Our final report can be found at docs/rep.pdf
.
Apache arrow is required to run this project. You can download Apache Arrow using
$ brew install apache-arrow
If you are lucky enough to get your hands on a tarball of our project, you can extract and build as follows:
$ tar -zxvf LIP.tar.gz
$ cd LIP
$ cmake .
$ make
The tarball contains the SSB and skew datasets discussed in the report, so you can skip the "Generating the SSB Dataset" and "Generating Skew Datasets" sections.
You can clone and then build our project as follows:
$ git clone https://github.com/NicholasCorrado/LIP.git
$ cd LIP
$ cmake .
$ make
- SSB data can generated from here. See the README.md file for instructions.
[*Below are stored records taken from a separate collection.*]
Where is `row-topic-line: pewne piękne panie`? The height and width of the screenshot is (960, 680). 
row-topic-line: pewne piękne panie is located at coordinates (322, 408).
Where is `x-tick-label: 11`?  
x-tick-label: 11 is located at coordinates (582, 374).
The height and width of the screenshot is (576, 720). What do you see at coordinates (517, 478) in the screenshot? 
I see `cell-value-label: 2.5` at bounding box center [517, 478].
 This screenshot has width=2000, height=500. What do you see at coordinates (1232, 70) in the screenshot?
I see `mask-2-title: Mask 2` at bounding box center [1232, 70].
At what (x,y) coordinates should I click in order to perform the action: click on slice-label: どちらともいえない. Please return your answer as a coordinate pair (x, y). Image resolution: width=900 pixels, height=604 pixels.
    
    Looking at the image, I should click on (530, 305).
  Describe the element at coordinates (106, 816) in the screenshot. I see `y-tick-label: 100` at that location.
Use SF = 1. Once the SSB data is generated, you should have the following files:
customer.tbl
date.tbl
lineorder.tbl
part.tbl
supplier.tbl
- Move/Copy all SSB
*.tbl
files to thebenchmarks/benchmark-1
directory.
Once the uniform benchmark data is generated, you can generate the skew datasets from the project's root directory using
$ python scripts/skew.py
This will generate the following files in the benchmarks/benchmarks-skew
directory:
lineorder-date-50-50.tbl
lineorder-date-first-half.tbl
lineorder-date-linear.tbl
lineorder-date-part-adversary.tbl
To run, call
$ ./apps/main <SSB query number> <aglorithm> <skew> <SF>
Possible values for query> are:
1.1
1.2
1.3
2.1
2.2
2.3
3.1
3.2
3.3
3.4
4.1
4.2
4.3
Possible values for <algorithm>
are:
hash
lip
lipk
where k can be substituted by any positive integer.
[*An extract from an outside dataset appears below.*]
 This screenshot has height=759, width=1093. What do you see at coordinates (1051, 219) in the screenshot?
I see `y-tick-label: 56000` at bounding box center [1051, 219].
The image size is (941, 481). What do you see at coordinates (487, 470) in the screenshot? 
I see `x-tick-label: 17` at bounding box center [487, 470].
Possible values for <skew>
are:
uniform
skew-date-50-50
skew-date-first-half
skew-date-linear
skew-date-date-part-adversary
Because the SBB data has SF = 1, you must use 1 as the <SF>
argument.
Here is how you would run query 4.2 using LIP-42 on dataset skew-date-50-50 with SF = 1:
$ ./apps/main 4.2 lip42 skew-date-50-50 1
The output will look something like
Running query 4.2 ...
CR 1.22494
Rows 48141
RunningTime 1374760
Where CR is the competitive ratio (defined in the report), Rows is the number of rows in the LINEORDER table that would be joined, and RunningTime is the running time in microseconds. If you specify hash
as the algorithm, then no competitive ratio will be printed.
Now lets run try other algorithms --- lip-4, lip, and hash -- on the same query and the same dataset:
$ ./apps/main 4.2 lip4 skew-date-50-50 1
Running query 4.2 ...
CR 1.12406
Rows 48141
RunningTime 1241378
$ ./apps/main 4.2 lip skew-date-50-50 1
Running query 4.2 ...
CR 1.21436
Rows 48141
RunningTime 1372417
$ ./apps/main 4.2 hash skew-date-50-50 1
Running query 4.2 ...
Rows 48141
RunningTime 4674661
Here, we see that hash join is very slow, lip-42 has roughly the same performance as lip, and lip-4 is fastest.